**PAGE:**
--- Start ---
On May 14, the New York Times newsletter featured a link to to a data viz about how likely it is for children of ‘poor’ and ‘rich’ families to go to college. Readers were asked to make a guess by drawing a line into a plot with the share of children that go to college on the y-axis (a number between 0 and 1) and the percentile into which the parent’s income falls on the x-axis.
You can try it out here to see how good your best guess is.

The correct curve looks like this:

Figure 1: The relation between the share of children that go to college and the percentile into which their parent’s income falls is roughly linear.

It is more or less a straight line. This means that there is a linear relationship between the parent’s income percentile and the probability of their children to go to college. The NYT article claims that this relationship surprises many readers, because many of them get it wrong.

I would argue that this surprise might not be owed to the data, but to metric that was chosen: income percentile. What I and probably most people have in mind when they read the words ‘rich’ and ‘poor’ is the actual income. Depending on the income distribution, that is how many people make how much money, neighboring income percentiles can correspond to very different incomes. Do you know how much an American in the 90th income percentile is making on average? And how this compares to the income in the 95th percentile? Probably not.

In this little data jam session, we will use the data that underlies the plot above [1], add income distribution information to better interpret it and construct a simple model for college attendance rates.

We will

  1. argue why we should look at college rate as a function of both metrics, parents’ income and parent’s income percentile,
  2. explore how the above plot translates to college rate versus income for different income distributions,
  3. look at and understand the true income distribution for this data sample,
  4. use the true college rate versus income relationship to predict how many more (or less) children could attend college if income was distributed differently. The result might actually surprise you!

Income percentile versus income

So which metric is more illuminating one: the actual income or the income percentile? To start, let’s remind us of the definition of percentile:

A family in the 10th percentile has a lower income than 90% of families in that sample and a higher income than 9% of families in that sample.

Using the percentile on the x-axis makes sense because it allows you to make quantitative statements about the population. We can see with a glimpse, for example, that children from 50% of all families have a less than 55% chance to attend college. This metric also has the nice property that the area under the curve is an estimate of the total share of children that attend college. For this data set we get 58.3%. (This assumes that the number of children is not too dependent on family income.)

However, one can argue that the relevant number that determines whether a young person can go to college is not how their parents’ income compares to other parents’ incomes, but how their income compares to the costs of higher education.

To understand why the above curve is more or less a straight line, including at the higher income percentiles (where one would expect it to flatten out, because everyone should be able to afford college, right?), the crucial bit of information that we are missing is the relationship between income percentile and actual income.

A look at different income distribution scenarios

To illustrate let’s make a few guesses for possible income distributions, that is the parent’s household income in each percentile:

Figure 2: Different income distribution scenarios; one is the true income distribution in our data set. Can you guess which one it is?
--- End ---
**JOB A:**
Write out the passage of the college-attendance article that begins at the words "To illustrate let’s" and stops after the words "which one it is?".

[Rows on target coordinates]
--- Start ---
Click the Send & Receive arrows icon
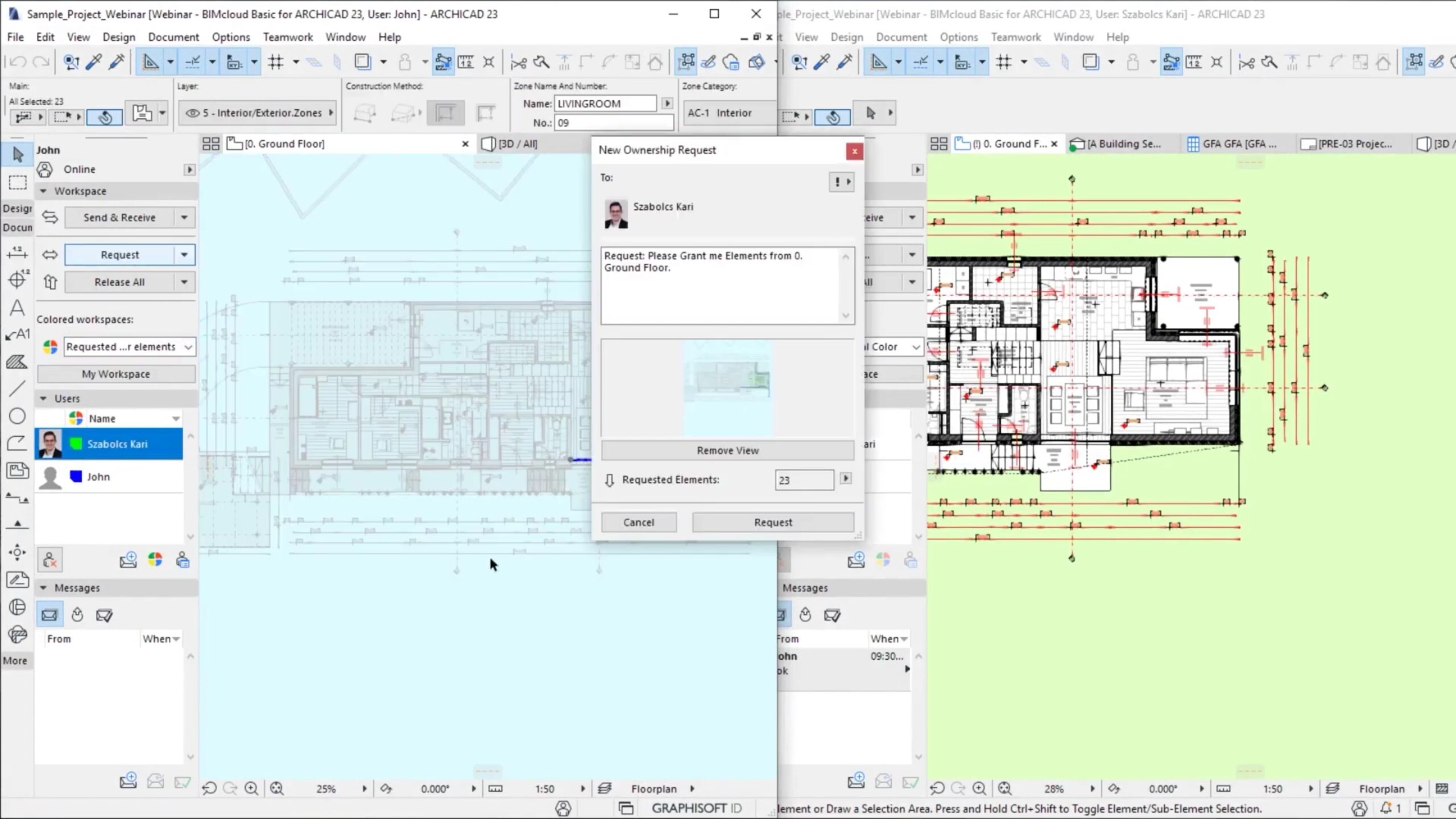click(50, 217)
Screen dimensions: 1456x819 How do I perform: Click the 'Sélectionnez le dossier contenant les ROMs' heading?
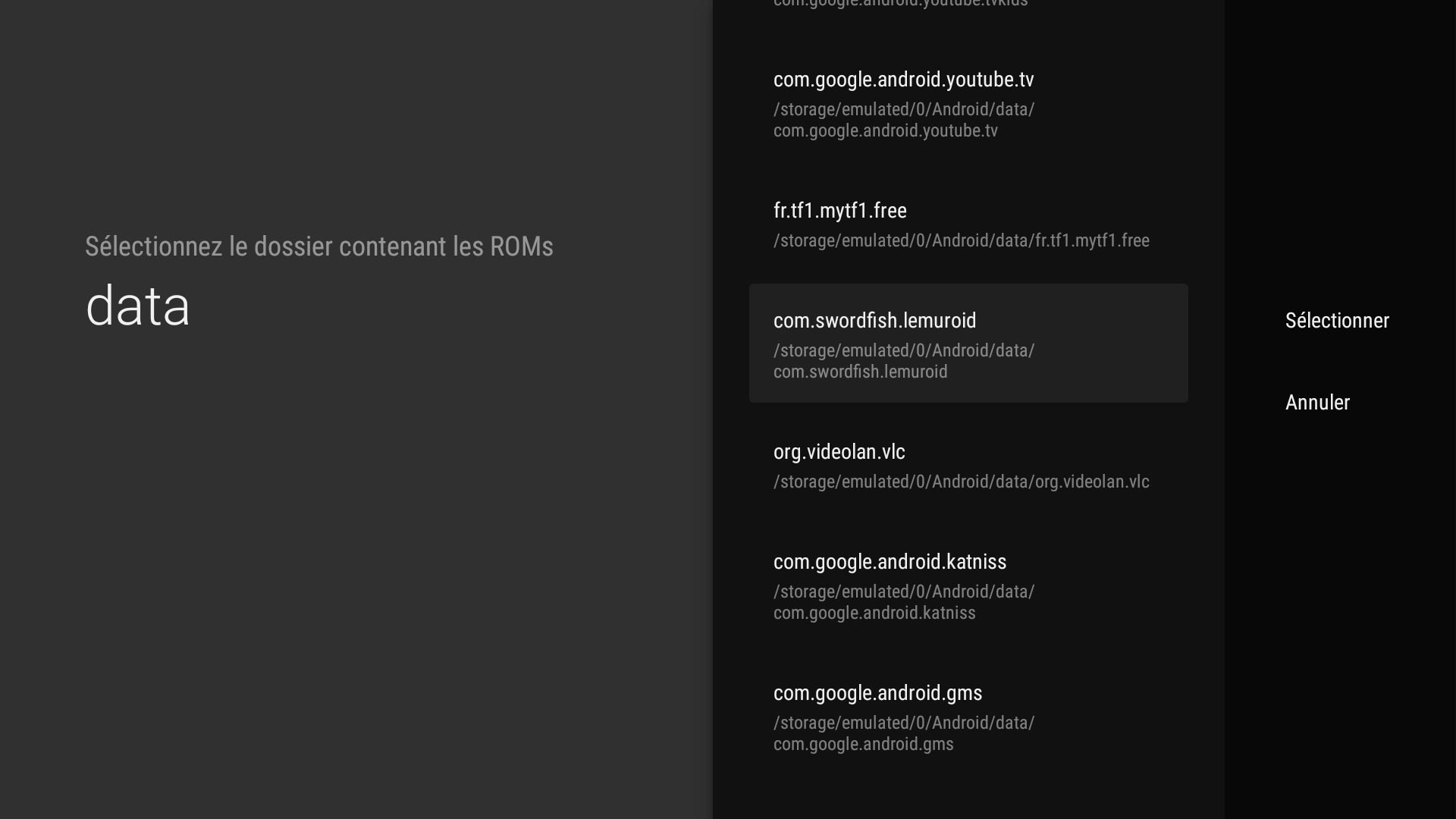click(319, 246)
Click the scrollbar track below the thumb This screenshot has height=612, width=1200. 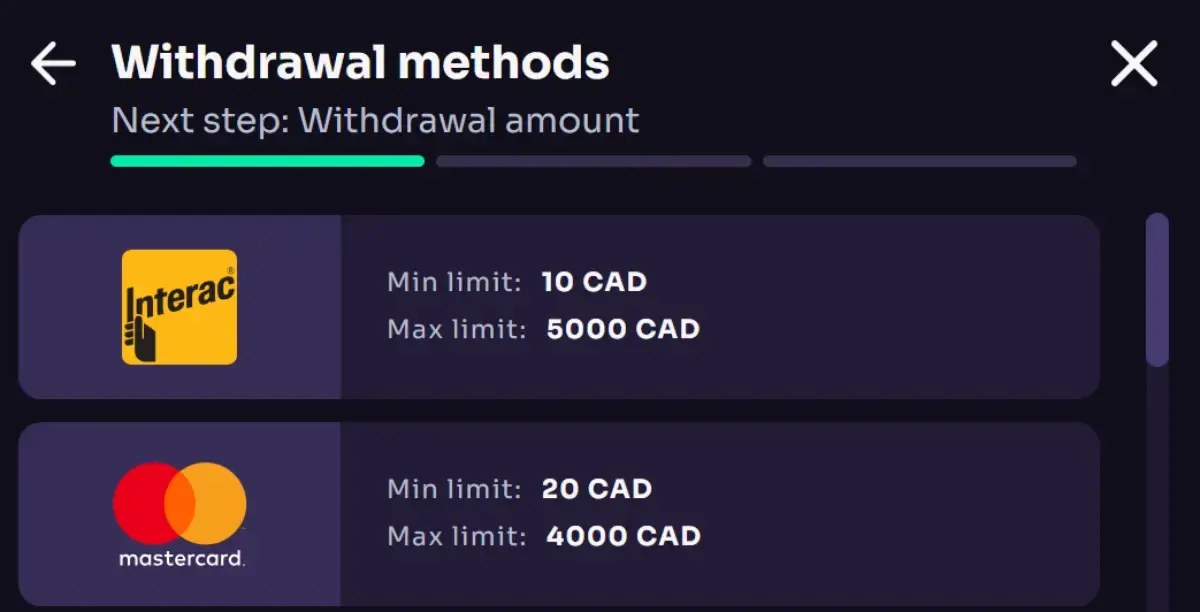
--- End ---
**JOB B:**
Increase every coordinate in the answers of the rows by 13, then give all the rows again with their requests. Leave out the pictures.

**REPLY A:**
To illustrate let’s make a few guesses for possible income distributions, that is the parent’s household income in each percentile:

Figure 2: Different income distribution scenarios; one is the true income distribution in our data set. Can you guess which one it is?

**REPLY B:**
Click the Send & Receive arrows icon
click(63, 230)
Screen dimensions: 1456x819 How do I perform: Click the 'Sélectionnez le dossier contenant les ROMs' heading?
click(332, 259)
Click the scrollbar track below the thumb This screenshot has height=612, width=1200. 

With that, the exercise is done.